Вы правы, это важная проблема для западных левых. Даже однозначно выступая против российской агрессии, и Хомски, и Меланшон не могут приветствовать милитаризацию своих стран и расширение НАТО. Речь идет о необходимости очень серьезного пересмотра всех оснований стратегии левых в западных странах.
Никто из вменяемых левых не является фанатом Путина и не верит в его антифашистскую или антиимпериалистическую риторику. Даже те западные левые, у кого были еще какие-то иллюзии по поводу российского режима, после 24-го февраля их потеряли. Так произошло даже с немецкой Die Linke, в которой всегда было сильное пророссийкое крыло — партия сильно изменила свою общую позицию по отношению к России и Путину. Этот процесс переосмысления в основных левых партиях только начинается. Наша платформа «После» собирается участвовать в этом переосмыслении, это одна из наших основных задач.

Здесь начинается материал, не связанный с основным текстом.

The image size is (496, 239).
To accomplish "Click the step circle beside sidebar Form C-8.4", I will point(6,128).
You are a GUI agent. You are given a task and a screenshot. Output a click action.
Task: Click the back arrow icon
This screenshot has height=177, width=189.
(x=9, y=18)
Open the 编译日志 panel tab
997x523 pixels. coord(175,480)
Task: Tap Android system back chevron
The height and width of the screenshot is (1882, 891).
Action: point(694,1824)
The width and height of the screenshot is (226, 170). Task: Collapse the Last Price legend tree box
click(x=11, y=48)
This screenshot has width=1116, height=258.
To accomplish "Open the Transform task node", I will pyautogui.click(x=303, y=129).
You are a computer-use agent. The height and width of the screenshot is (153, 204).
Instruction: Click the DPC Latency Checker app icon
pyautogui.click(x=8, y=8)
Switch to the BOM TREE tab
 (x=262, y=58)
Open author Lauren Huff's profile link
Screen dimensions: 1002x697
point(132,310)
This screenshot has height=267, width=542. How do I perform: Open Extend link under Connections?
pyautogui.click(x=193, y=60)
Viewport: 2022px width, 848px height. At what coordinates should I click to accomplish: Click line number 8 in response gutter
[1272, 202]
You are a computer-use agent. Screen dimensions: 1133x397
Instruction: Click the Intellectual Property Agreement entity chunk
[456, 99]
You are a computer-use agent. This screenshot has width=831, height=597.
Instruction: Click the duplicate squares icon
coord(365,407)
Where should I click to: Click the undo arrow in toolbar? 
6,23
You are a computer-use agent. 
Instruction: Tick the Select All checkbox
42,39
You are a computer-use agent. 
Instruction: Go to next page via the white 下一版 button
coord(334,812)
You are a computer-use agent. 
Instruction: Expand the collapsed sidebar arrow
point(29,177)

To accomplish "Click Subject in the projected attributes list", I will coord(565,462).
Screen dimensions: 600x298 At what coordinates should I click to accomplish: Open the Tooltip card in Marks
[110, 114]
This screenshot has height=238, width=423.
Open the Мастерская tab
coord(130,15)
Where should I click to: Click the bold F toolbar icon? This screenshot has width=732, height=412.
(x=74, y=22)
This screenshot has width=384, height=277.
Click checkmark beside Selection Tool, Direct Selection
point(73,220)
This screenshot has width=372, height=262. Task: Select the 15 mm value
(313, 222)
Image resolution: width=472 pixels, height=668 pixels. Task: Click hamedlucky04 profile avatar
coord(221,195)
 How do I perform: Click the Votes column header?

Сейчас европейские левые как никогда нуждаются в подтверждении или, наоборот, неподтверждении каких-то своих интуиций по поводу роли России в этой войне — со стороны, в первую очередь, левых России и Украины, которые видят ситуацию изнутри. Меньше месяца назад крупная делегация западноевропейских левых, включавшая в себя депутатов Европарламента и национальных депутатов, посетила Львов и провела там конференцию вместе с украинскими независимыми профсоюзами и левыми активистами. Такие акции солидарности сейчас играют и очень важную информирующую роль.